В течение дня спорили, проповедовали, манифестировали в «Аполлоне», по ночам продолжали то же самое в «Бродячей собаке». И там и тут пылкое изъявление новой художественной воли. «Собаку» без преувеличения можно назвать родильным домом многих знаменитых “измов”. Родился ли здесь акмеизм, утверждать не берусь, но без «Собаки» он, несомненно, не смог бы так быстро распространиться. Футуризм и эгофутуризм тоже здесь явились на свет.

С кем только не ссорился и не братался я в тех “собачьих” препирательствах о поэзии!
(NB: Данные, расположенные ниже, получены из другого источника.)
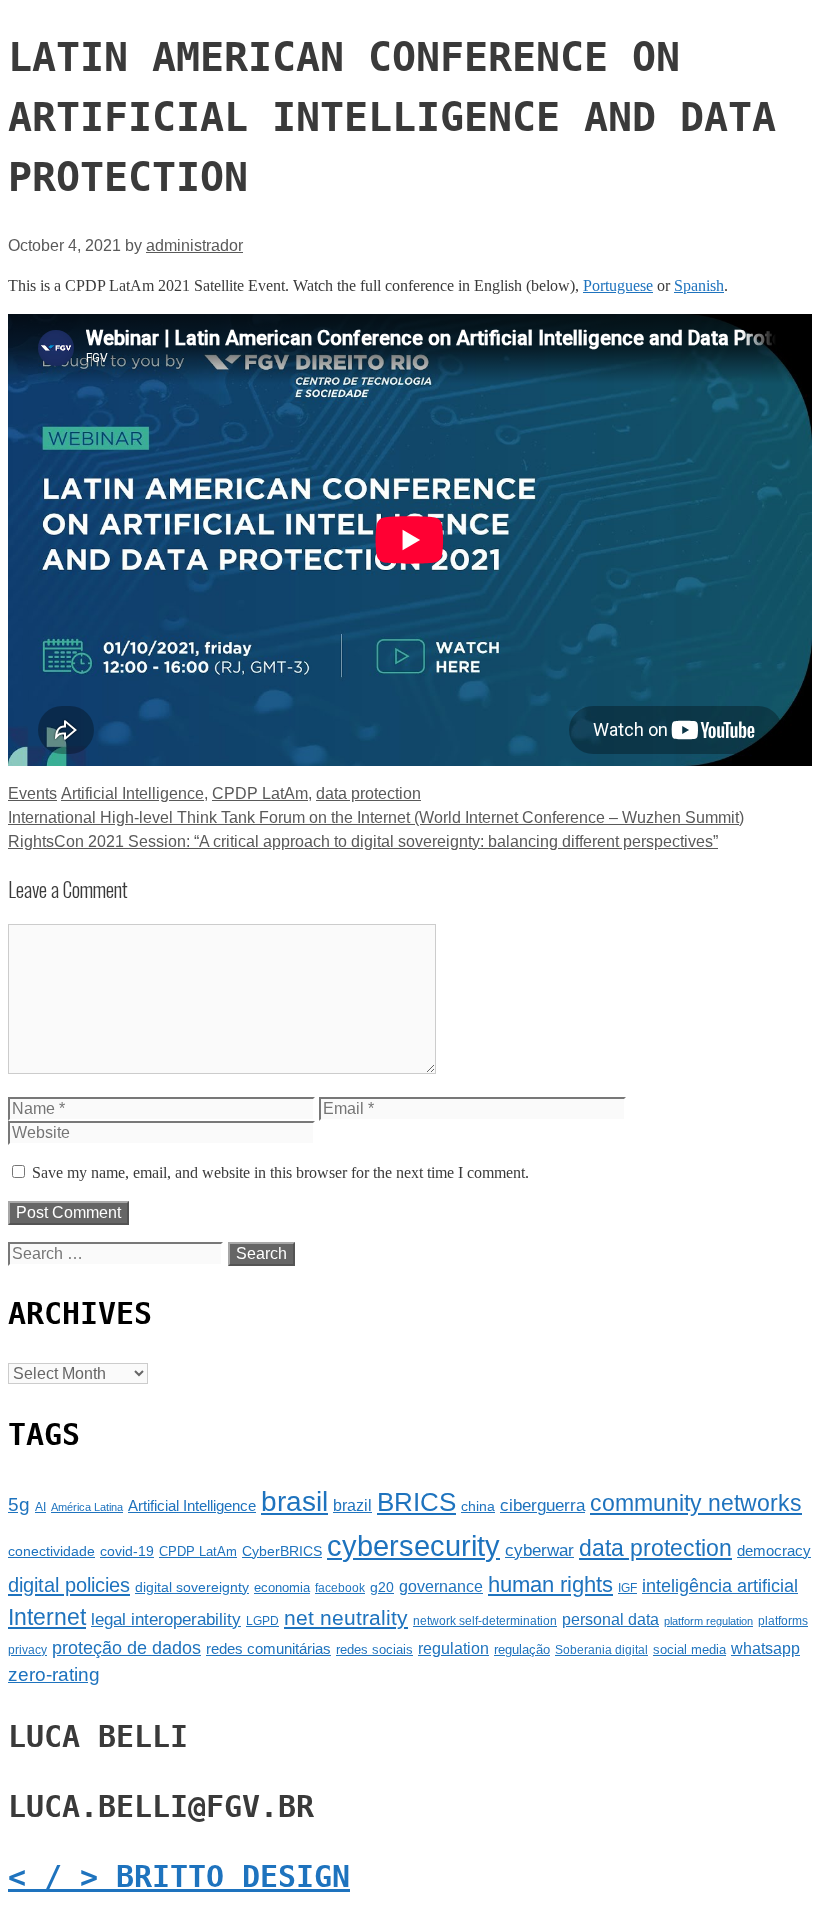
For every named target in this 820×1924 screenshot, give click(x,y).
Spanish (699, 285)
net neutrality (346, 1617)
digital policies (69, 1585)
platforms (783, 1621)
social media (689, 1649)
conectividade (51, 1551)
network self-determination (485, 1621)
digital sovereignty (192, 1587)
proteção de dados (126, 1648)
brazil (352, 1505)
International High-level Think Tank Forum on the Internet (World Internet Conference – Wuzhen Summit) (376, 817)
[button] (410, 18)
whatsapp (765, 1648)
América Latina (87, 1507)
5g (19, 1504)
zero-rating (54, 1674)
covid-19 (127, 1551)
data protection (368, 793)
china (478, 1506)
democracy (774, 1551)
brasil (294, 1501)
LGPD (262, 1621)
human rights (550, 1584)
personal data (610, 1619)
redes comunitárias (268, 1649)
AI (40, 1507)
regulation (453, 1648)
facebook (340, 1588)
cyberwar (539, 1550)
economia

Бывал тут Игорь Северянин, почти мой ровесник, отец эгофутуристов. Настоящая фамилия его Лотарев, и он был в отдалённом родстве с Карамзиным; Северянин — человек с Севера — его псевдоним. Породила его на свет, с необыкновенным шумом, чета Сологубов. Название его первого сборника стихотворений — «Громокипящий кубок» — взято из Тютчева.

У Северянина был успех, как ни у кого, при этом всё у него было смесью элегантного китча с романтической экзотикой и порой прямо-таки ошеломительными неологизмами. Волна какой-то совсем нерусской истерии несла его с эстрады на эстраду. Читал он и у нас. А после, ночью, я, ассистируемый Кузминым и другом моим Израилевичем, казнил его по всем правилам экзекуции. Он выдержал казнь с великолепным достоинством.

Он был высок, широкоплеч, выглядел немного а lа Оскар Уайльд. Несокрушимый пропагандист себя самого, он ради успеха шагал по трупам, что было так непривычно тогда и что так обычно теперь. Тщеславен он был как Нарцисс, но вполне обоснованную казнь принял как джентльмен.

Если Северянин стимулировал своё чтение тем, что почти распевал свои стихи на какой-то дешёвенький мотив, то Маринетти, отец футуризма, поддерживал свои вирши руками и ногами. Как же он был высмеян однажды — несмотря на присутствие своих пылких поклонников!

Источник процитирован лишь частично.